Task instructions:
From the records below, output exactly the lines running from the line containing "Given: Click the 06/07/2020 x-axis label" through the line containing "The width and height of the screenshot is (240, 171).", and no others.

Records shown:
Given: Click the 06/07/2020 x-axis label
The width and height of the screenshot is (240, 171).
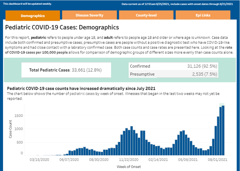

* * *

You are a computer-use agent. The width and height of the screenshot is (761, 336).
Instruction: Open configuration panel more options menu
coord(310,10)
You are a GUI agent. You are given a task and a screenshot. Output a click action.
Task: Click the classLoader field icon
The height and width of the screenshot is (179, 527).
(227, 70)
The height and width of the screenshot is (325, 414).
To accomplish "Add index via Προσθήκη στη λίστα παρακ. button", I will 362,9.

Solution to this exercise:
Given: Click the 06/07/2020 x-axis label
The width and height of the screenshot is (240, 171).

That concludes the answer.